By Christopher Heredia
Published July 18th 2006 in San Francisco Chronicle
The Oakland City Council will consider a proposal today to put on the November ballot a measure to eliminate local primary elections and move to a ranked-choice voting system.

Proponents of the change say Oakland voters should decide whether to follow other cities, including San Francisco and Berkeley, in adopting ranked-choice, which is also known as instant-runoff voting, and consolidate local elections in the fall, when research shows more people vote.

Detractors say instant-runoff voting could confuse voters and reduce the number of ballots cast. Oakland's most recent primary election, in June, featured a mayoral race, three City Council district races, a city auditor's race, and choices for county and statewide officeholders and ballot measures. All told, 86,379 voters cast ballots in June's election -- 46 percent of Oakland's registered voters.

While voters elected a new mayor and re-elected two council incumbents, one council seat and the auditor's race remain undecided because no candidate in those two contests received more than 50 percent of the vote. Voters will go to the polls in November to pick between the top two candidates in each of those races.

Ranked-choice voting allows voters to name their top three choices for any race. If no one gets more than 50 percent of the vote, the candidate with the fewest first-place votes is dropped from the list, the second-choice candidates on those ballots are moved to the top spot and the ballots are recounted. The process continues until someone has a majority of the vote.

Proponents say instant-runoff voting increases voter participation -- particularly in minority communities, whose members turn out in greater numbers in fall elections -- and reduces candidates' need to raise money, therefore allowing them to focus on issues in a campaign.

"This measure will not only result in more people voting, it will save us the $200,000 we spend on primary elections -- money we could put into voter education," said Councilwoman Nancy Nadel, who ran unsuccessfully against Mayor-elect Ron Dellums in June. "Once people are more informed about instant-runoff voting, we could use that money for public financing of campaigns or filling potholes."

Councilman Larry Reid, who opposes eliminating primary elections, said the current system works.
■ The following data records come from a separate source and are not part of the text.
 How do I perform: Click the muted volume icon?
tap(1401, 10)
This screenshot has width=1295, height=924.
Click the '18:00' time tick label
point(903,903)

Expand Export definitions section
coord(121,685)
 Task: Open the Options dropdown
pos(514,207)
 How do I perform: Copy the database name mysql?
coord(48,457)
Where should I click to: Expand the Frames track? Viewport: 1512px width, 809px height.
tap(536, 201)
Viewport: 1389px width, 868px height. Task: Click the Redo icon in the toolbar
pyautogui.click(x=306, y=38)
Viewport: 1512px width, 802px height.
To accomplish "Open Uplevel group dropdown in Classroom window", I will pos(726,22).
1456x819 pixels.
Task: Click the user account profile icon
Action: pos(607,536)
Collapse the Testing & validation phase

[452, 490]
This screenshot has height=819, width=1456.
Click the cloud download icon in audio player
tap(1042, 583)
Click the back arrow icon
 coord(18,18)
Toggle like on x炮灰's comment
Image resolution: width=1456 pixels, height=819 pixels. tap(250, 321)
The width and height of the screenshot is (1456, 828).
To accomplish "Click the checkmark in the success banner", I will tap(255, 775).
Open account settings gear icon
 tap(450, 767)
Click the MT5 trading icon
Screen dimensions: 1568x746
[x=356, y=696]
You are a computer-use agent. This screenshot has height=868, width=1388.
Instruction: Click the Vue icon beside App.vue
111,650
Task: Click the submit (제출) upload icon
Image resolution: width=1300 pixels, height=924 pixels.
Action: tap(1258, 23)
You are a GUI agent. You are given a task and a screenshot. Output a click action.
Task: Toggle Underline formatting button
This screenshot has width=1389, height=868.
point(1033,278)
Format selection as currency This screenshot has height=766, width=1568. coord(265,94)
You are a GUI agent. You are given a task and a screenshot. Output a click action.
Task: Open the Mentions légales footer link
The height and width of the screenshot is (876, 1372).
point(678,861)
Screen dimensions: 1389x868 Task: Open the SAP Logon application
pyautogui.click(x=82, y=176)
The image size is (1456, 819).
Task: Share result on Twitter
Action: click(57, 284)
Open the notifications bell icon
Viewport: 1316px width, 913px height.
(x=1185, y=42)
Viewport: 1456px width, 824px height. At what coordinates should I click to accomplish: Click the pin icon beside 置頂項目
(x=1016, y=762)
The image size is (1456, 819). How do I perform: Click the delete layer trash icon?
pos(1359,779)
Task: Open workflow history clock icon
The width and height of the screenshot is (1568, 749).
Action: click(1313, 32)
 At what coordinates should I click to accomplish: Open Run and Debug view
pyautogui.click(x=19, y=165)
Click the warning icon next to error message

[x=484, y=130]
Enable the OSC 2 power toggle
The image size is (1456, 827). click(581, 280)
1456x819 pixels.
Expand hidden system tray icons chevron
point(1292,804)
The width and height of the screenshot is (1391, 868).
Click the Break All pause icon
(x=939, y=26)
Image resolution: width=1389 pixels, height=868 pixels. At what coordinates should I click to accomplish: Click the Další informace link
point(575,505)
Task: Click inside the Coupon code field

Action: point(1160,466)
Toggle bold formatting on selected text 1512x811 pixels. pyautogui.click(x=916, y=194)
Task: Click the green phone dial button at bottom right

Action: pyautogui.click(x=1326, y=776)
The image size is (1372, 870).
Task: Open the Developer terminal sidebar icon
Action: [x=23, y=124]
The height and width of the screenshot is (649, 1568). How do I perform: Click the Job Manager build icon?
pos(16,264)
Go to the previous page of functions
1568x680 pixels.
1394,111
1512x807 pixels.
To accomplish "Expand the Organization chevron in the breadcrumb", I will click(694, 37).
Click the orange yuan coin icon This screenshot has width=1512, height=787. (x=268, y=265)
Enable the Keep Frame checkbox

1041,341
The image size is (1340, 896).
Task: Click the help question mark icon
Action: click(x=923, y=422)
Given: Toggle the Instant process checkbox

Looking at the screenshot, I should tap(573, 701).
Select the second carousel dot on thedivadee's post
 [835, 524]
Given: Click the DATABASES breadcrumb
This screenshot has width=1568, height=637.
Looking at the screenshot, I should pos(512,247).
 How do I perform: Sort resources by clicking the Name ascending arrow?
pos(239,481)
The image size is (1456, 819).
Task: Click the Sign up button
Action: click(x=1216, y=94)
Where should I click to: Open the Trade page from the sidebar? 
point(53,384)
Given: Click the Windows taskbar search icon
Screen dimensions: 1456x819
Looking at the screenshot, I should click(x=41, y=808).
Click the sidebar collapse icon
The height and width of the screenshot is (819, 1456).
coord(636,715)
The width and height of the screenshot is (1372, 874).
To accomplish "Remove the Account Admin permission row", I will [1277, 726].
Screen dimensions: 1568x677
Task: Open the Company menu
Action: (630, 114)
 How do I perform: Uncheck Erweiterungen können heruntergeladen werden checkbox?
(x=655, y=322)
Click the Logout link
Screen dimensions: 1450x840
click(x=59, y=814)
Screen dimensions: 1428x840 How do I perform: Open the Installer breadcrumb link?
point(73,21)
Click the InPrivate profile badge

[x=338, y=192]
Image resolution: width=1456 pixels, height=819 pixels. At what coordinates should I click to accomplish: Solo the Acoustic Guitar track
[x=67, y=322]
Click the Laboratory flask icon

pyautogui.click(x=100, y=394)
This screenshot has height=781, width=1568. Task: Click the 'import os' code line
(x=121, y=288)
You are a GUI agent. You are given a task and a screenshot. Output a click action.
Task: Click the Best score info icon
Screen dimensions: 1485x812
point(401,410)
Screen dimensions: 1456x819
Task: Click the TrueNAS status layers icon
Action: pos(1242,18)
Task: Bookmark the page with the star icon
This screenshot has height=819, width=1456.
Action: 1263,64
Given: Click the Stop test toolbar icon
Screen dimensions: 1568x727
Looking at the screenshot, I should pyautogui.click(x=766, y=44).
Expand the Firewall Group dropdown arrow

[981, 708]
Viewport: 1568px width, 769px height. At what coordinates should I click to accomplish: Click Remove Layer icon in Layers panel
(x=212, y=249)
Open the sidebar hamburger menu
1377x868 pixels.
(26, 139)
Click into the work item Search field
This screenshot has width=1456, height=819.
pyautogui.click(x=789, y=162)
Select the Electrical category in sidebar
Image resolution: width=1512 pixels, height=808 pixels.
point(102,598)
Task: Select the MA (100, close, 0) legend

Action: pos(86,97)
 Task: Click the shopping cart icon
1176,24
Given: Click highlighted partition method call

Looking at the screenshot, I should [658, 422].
He asked the city clerk's office to survey voters about why they don't participate in elections and implored his colleagues to work harder to educate residents about the need to vote and participate in civic life.

"What we need to do, especially those of us of color, is more reaching out, talking to communities of color about how to use the political process and the importance of participating in the process," Reid said.

Councilman Henry Chang said he opposes switching to ranked-choice voting because it might confuse elderly, non-English-speaking voters.

Chang said efforts to educate Chinatown residents about voting have increased participation, and he would be reluctant to do anything to complicate matters.

"I work with the elderly in Chinatown," Chang said. "I know they're going to be confused by instant-runoff voting. It will discourage them from voting at a time when their numbers are increasing."

Christopher Jerdonek, California representative for FairVote, a Maryland group that works to increase voter turnout, countered that research shows non-English-speaking voters understand ranked-choice voting as well as English speakers do.

"Voter education is a big part of the implementation of instant-runoff voting," Jerdonek said. "It has many prongs, including mailers, radio announcements, also grants to community organizations and publicity in ethnic media, so once people get to the polls, they have a good understanding of how the system works."